American banks have mailed more than 100 million credit cards to unsuspecting citizens of the Republic during the last four years, and have offered each recipient not only a handful of “instant cash” but a dreamy method of buying by signature after the lettuce runs out. One should not conclude that bankers no longer consider money a sacred commodity. They do. They do. But the soberest of trust institutions now suggest that we forget those strictures on thrift with which they belabored us so vigorously in the past and “live better” by refusing to “settle for second best.” This means that our friendly banker hopes we will run up credit-card bills we cannot pay off in 25 days and will allow him to charge us EIGHTEEN percent a year on the resultant debt. It does not mean that he trusts us. He will put us on the “hot list” in a flash if we go broke in the process or try to support mistresses at his expense.
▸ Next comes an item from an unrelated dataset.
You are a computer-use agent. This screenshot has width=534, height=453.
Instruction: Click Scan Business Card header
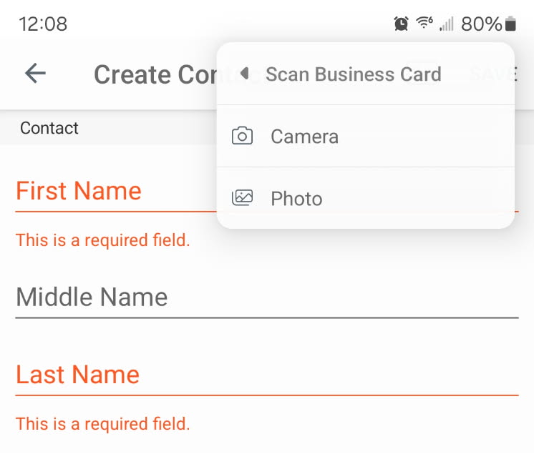[x=353, y=74]

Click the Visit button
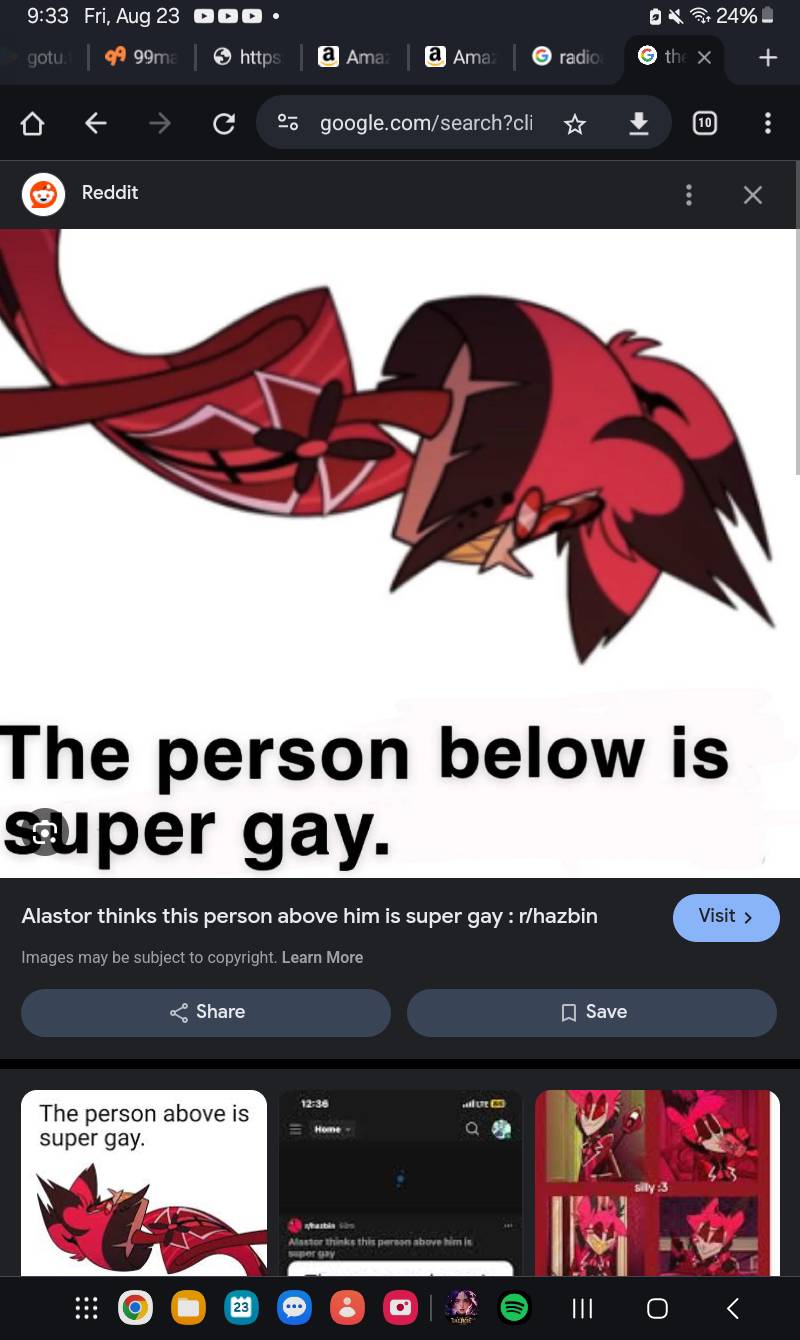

We tend to be such 1) slippery, 2) careless or 3) compulsively extravagant louts that bankers have always viewed our attempts to wheedle loans from them with vast suspicion, and have kept the notes by which such transactions are solemnized locked up in fortress-like vaults. The credit-card concept has led them to something very like mailing off hundred-dollar bills to every Tom, Dick and Harry in town, with accompanying notes pledging the receiver to act like a good chap and pay it all back later. They have gamely stifled an instinctive sense of horror in so doing because the cards also present them with an irresistible opportunity for new commercial accounts and the quick, vastly profitable development of widespread consumer credit.